Twin Peaks premiered when I was in college. I attended the SUNY system’s arts campus, where the show was as close to appointment television as you could get for that particular audience. I’d never seen the TV room in the dorms that crowded. It was in our on-campus apartment, though, where we watched episode three, when Cooper’s dream at the end landed like an atomic bomb in the American television landscape.
There was television before Twin Peaks, and television after Twin Peaks. The show was as much a portal to a new place for the medium as its opening titles were for the viewer.
This morning first thing, I played “Sycamore Trees” as performed by Jimmy Scott. Then it was “The World Spins” as performed by Julee Cruise. Then I just put on the entire soundtrack to Twin Peaks: Fire Walk with Me. After breakfast, I grabbed coffee, hopped the bus, and took a short wander through the Douglas firs at Pier Park. I couldn’t bring myself to find a spot and just start playing the original television soundtrack on my phone, and see who among the trees wondered what was happening, but I’d thought about it.

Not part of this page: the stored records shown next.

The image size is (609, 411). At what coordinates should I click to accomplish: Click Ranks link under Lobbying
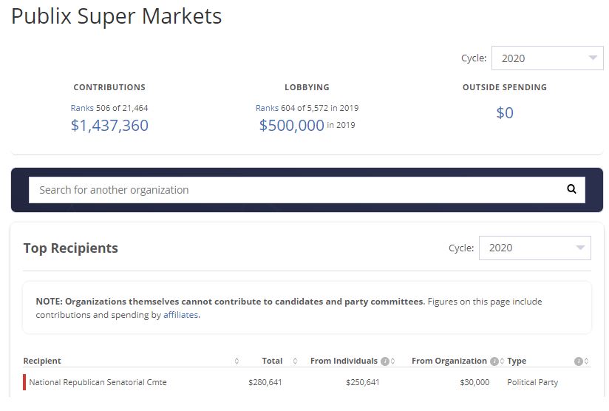(267, 108)
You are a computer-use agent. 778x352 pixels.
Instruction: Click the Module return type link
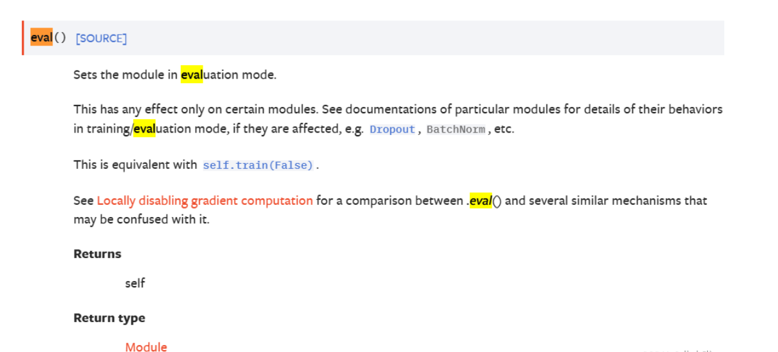[x=146, y=347]
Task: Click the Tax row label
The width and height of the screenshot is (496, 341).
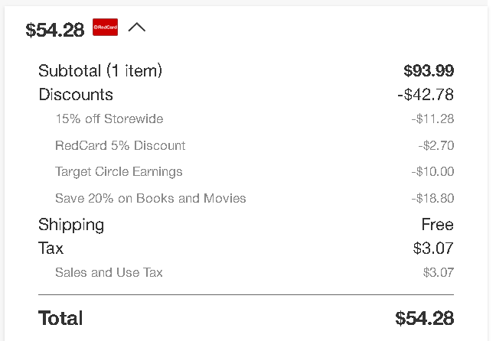Action: (x=51, y=248)
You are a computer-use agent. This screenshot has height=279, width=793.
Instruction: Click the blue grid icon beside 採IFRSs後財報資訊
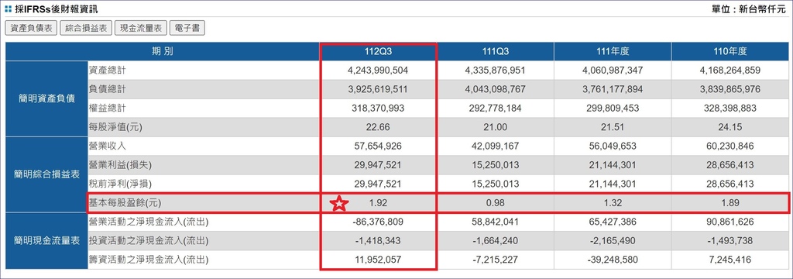click(8, 9)
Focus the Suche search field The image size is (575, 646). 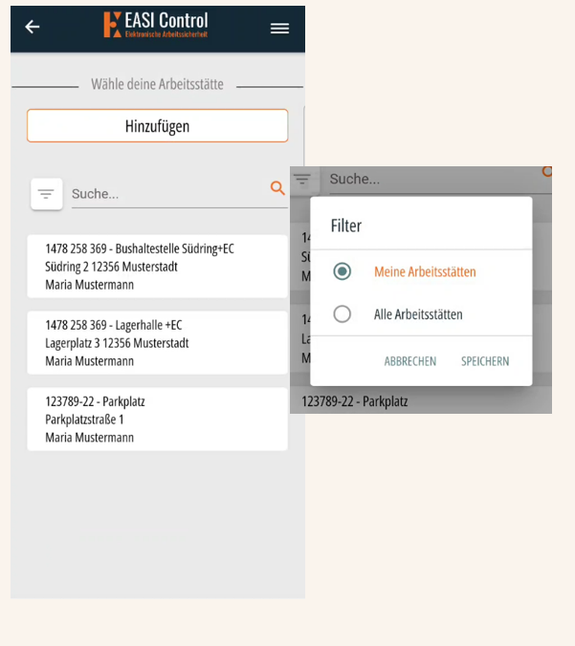(x=169, y=194)
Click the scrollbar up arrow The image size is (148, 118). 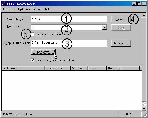click(144, 15)
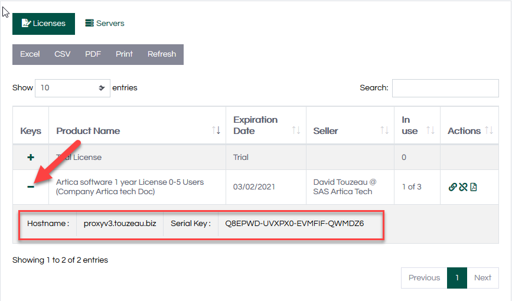Sort by Expiration Date column arrows
The height and width of the screenshot is (301, 512).
pos(296,130)
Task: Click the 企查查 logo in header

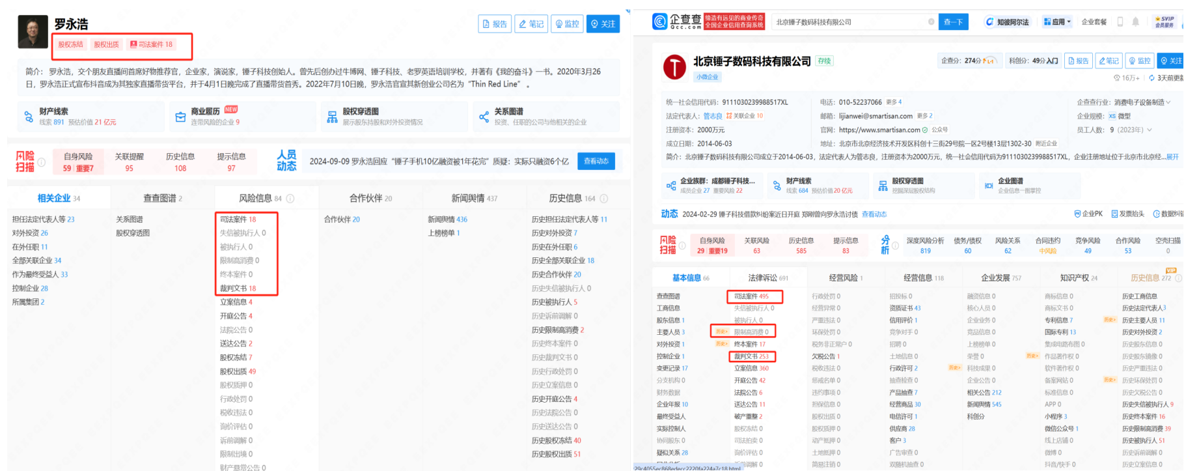Action: [677, 21]
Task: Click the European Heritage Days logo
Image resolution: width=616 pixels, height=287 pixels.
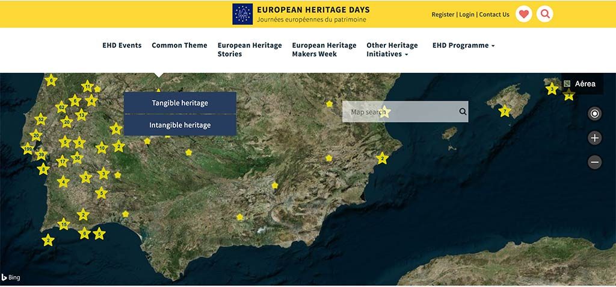Action: point(242,14)
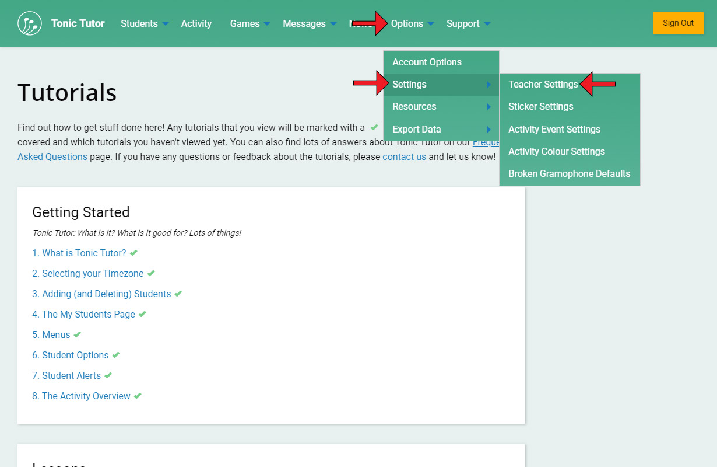The image size is (717, 467).
Task: Open the Messages dropdown menu
Action: (310, 23)

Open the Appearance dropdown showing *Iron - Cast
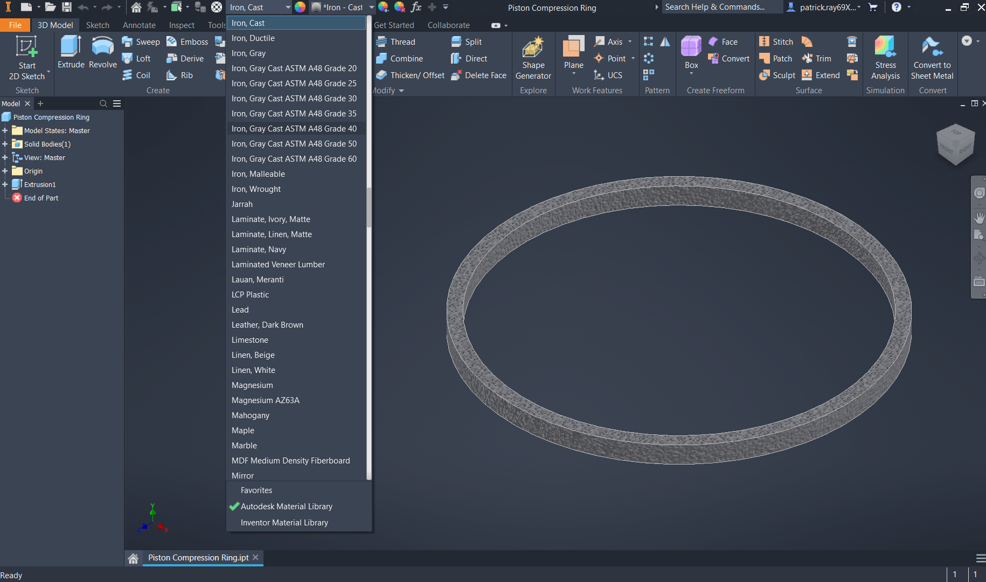(371, 8)
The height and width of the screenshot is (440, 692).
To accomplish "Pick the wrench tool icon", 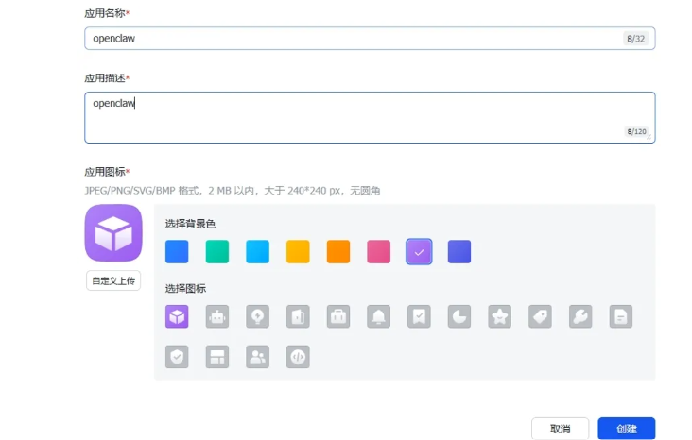I will coord(580,317).
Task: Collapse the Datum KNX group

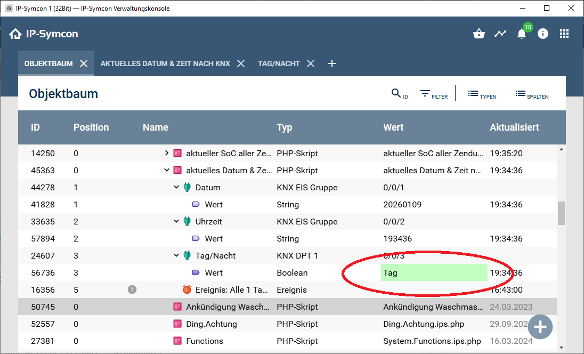Action: (176, 188)
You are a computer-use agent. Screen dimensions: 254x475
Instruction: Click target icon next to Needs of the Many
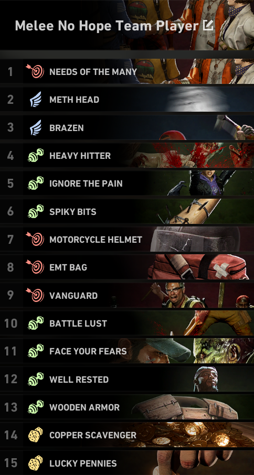(36, 71)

It’s mentioned in the post I link above, but the very first thing I ever contributed to the internet back in 1993 was a long, somewhat discursive text file containing everything I’d thought about, and everything I’d researched, about what Twin Peaks possibly could mean. I’d uploaded it to the Twin Peaks archive, at the time hosted on an FTP server in Australia. That act in itself was for me its own kind of portal into a new place.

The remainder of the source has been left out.